● **任务说明**
请把材料中从含有"Select the My"的那一行到含有"Action: click(x=256, y=31)"的那一行（首尾两行都算在内）原样重写一遍。

● **所给材料**
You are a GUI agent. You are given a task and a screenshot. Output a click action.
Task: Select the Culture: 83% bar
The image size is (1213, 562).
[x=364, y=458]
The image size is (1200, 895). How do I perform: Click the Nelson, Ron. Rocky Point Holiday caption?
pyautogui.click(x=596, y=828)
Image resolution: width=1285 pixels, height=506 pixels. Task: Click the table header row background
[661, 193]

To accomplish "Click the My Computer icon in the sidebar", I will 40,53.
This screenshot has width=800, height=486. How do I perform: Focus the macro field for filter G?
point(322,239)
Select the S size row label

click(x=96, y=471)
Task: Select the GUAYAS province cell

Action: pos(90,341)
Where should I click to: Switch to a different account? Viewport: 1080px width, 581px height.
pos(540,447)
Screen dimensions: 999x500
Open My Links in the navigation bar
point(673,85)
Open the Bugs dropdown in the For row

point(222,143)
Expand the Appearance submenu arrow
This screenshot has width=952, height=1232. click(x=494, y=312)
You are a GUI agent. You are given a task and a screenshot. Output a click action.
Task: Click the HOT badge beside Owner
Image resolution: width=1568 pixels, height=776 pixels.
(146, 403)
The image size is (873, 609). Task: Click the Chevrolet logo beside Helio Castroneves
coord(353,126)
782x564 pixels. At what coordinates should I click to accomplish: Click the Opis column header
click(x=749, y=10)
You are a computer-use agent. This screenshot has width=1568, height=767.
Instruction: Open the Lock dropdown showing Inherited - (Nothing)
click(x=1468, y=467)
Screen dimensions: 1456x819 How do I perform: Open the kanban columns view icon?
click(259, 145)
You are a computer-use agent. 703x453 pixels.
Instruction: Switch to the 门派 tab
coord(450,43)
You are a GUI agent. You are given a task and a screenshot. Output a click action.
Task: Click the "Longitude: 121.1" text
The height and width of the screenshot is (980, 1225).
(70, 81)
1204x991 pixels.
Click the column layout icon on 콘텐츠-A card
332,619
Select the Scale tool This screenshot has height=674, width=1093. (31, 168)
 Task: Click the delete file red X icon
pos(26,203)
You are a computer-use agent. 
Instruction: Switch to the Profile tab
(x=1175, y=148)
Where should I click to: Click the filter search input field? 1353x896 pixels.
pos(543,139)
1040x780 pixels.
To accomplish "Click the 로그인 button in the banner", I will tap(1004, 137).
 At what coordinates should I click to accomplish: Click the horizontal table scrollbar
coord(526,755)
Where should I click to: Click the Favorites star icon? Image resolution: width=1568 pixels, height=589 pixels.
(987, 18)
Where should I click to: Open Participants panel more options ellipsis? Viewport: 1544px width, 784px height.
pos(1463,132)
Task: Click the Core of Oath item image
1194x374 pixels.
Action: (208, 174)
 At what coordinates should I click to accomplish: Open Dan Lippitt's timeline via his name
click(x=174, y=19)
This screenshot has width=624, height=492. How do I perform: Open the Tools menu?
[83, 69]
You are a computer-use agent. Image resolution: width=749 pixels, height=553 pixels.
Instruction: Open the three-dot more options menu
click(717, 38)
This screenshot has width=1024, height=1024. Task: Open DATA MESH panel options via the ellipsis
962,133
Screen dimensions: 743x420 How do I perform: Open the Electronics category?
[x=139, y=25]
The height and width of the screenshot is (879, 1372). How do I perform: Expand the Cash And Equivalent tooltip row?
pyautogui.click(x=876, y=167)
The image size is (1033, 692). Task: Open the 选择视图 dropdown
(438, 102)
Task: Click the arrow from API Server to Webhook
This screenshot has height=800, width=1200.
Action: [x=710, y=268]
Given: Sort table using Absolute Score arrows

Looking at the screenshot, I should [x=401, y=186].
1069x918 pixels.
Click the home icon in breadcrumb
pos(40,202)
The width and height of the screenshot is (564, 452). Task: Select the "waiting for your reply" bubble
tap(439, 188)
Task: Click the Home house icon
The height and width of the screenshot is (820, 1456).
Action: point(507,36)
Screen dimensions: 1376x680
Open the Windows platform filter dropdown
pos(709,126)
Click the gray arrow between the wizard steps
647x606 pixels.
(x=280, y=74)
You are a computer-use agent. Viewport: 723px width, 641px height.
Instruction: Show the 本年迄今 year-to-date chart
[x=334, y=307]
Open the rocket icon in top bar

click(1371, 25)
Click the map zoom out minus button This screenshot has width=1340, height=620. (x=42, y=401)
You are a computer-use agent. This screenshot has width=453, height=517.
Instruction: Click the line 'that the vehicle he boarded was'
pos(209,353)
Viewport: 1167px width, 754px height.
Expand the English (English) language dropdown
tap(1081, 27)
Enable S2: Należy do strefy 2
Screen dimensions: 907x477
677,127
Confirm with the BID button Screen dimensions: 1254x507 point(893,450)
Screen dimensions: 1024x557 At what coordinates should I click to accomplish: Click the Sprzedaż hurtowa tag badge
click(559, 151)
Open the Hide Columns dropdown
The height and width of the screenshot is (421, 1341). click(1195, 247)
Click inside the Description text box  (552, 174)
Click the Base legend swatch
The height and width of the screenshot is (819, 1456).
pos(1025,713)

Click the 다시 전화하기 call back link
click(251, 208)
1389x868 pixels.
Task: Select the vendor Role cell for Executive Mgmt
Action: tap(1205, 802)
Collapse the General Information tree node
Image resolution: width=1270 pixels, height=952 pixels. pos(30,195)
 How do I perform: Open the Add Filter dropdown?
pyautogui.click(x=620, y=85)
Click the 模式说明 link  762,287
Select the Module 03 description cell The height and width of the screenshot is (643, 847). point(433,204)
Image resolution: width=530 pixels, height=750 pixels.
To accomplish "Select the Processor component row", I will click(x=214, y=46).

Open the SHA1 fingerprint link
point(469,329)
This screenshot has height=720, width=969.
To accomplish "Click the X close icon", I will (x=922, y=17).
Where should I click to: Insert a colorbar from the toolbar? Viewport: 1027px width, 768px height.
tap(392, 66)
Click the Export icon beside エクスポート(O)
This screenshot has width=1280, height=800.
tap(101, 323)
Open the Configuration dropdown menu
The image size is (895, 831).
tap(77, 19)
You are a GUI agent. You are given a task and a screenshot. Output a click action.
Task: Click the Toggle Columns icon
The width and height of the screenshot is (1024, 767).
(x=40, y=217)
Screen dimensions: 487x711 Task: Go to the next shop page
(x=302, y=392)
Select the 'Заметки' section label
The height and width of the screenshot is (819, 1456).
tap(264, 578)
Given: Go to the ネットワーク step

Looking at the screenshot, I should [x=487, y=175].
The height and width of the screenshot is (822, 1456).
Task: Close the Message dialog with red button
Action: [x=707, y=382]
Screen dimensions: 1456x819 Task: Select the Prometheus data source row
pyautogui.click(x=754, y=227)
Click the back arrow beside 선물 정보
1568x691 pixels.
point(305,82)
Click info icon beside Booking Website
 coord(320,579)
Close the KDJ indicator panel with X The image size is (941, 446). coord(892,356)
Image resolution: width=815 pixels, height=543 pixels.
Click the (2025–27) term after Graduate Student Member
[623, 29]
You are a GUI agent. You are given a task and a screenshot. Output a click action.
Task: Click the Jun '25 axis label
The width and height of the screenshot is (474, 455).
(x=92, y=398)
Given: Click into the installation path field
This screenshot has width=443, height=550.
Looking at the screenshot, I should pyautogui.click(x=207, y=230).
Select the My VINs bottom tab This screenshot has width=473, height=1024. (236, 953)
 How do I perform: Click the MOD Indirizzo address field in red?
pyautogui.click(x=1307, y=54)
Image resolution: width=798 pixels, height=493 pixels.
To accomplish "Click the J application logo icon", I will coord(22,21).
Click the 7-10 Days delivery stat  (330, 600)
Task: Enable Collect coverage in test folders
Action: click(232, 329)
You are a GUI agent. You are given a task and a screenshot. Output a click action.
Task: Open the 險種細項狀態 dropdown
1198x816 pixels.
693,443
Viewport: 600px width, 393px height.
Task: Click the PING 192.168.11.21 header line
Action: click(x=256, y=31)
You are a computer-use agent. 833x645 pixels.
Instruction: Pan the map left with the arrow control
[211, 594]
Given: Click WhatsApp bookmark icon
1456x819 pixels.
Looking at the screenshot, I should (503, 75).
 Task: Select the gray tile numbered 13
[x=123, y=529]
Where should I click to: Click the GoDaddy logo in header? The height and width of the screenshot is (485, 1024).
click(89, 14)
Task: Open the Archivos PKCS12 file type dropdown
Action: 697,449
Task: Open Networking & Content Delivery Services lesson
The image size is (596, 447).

● **参考答案**
Select the My VINs bottom tab This screenshot has width=473, height=1024. (236, 953)
 How do I perform: Click the MOD Indirizzo address field in red?
pyautogui.click(x=1307, y=54)
Image resolution: width=798 pixels, height=493 pixels.
To accomplish "Click the J application logo icon", I will coord(22,21).
Click the 7-10 Days delivery stat  (330, 600)
Task: Enable Collect coverage in test folders
Action: click(232, 329)
You are a GUI agent. You are given a task and a screenshot. Output a click action.
Task: Open the 險種細項狀態 dropdown
1198x816 pixels.
693,443
Viewport: 600px width, 393px height.
Task: Click the PING 192.168.11.21 header line
Action: click(x=256, y=31)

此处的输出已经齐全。